UN warns COVID-19 may fuel more conflict, poverty, starvationUN political chief Rosemary DiCarlo and UN humanitarian chief Mark Lowcock on Wednesday painted a grim picture to the UN Security Council of the global impact of the pandemic that has blanketed the world, with over 26 million confirmed cases of COVID-19 and more than 860,000 deaths.

Lowcock warned the council that the indirect economic and health effects from the crisis in fragile countries “will be higher poverty, lower life expectancy, more starvation, less education and more child death.”

He said roughly a third of the cases and fatalities are in countries affected by humanitarian or refugee crises, or those facing high levels of vulnerability. But the full extent isn’t known because testing in these fragile countries is very low and in some places many people are reluctant to seek help, perhaps fearing being quarantined or fearing they won’t get useful medical treatment, he said.

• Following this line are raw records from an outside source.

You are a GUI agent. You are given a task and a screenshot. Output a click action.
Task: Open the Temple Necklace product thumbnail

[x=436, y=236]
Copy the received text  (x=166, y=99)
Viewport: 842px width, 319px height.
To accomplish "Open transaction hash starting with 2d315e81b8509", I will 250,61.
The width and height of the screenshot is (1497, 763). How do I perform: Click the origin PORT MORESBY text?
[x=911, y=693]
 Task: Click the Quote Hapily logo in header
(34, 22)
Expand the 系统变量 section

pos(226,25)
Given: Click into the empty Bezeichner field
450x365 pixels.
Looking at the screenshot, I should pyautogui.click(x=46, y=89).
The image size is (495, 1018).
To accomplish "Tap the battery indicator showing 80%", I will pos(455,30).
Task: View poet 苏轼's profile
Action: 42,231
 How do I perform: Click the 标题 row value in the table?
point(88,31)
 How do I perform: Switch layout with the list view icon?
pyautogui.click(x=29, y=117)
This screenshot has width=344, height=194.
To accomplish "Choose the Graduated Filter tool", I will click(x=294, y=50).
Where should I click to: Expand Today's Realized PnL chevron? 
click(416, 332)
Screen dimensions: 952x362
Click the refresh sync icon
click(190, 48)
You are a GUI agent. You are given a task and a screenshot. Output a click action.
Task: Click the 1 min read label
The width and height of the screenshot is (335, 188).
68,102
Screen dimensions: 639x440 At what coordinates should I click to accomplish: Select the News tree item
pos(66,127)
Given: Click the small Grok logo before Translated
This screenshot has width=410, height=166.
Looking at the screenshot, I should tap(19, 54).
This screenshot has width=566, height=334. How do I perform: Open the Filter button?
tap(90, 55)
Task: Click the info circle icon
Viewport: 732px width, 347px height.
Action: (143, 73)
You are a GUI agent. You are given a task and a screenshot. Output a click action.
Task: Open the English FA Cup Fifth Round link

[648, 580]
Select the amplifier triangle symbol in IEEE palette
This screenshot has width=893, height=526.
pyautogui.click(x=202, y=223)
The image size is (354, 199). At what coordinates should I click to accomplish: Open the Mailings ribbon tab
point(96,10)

“The better news is that it seems possible that the fatality rate from COVID-19 may be lower in these fragile countries than initially feared,” he said, but the indirect impact is greater.

DiCarlo said Secretary-General Antonio Guterres’ March 23 call for a global cease-fire to deliver life-saving aid during the pandemic had an encouraging initial response, with temporary truces announced from Colombia and Ukraine to the Philippines and Cameroon.

“However, many expired without extensions, resulting in little improvement on the ground,” the undersecretary-general for political and peace-building affairs said.

Still, UN envoys are pursuing Guterres’ call for peace negotiations and cease-fires in conflict-torn Yemen, Libya, Syria and elsewhere, DiCarlo said.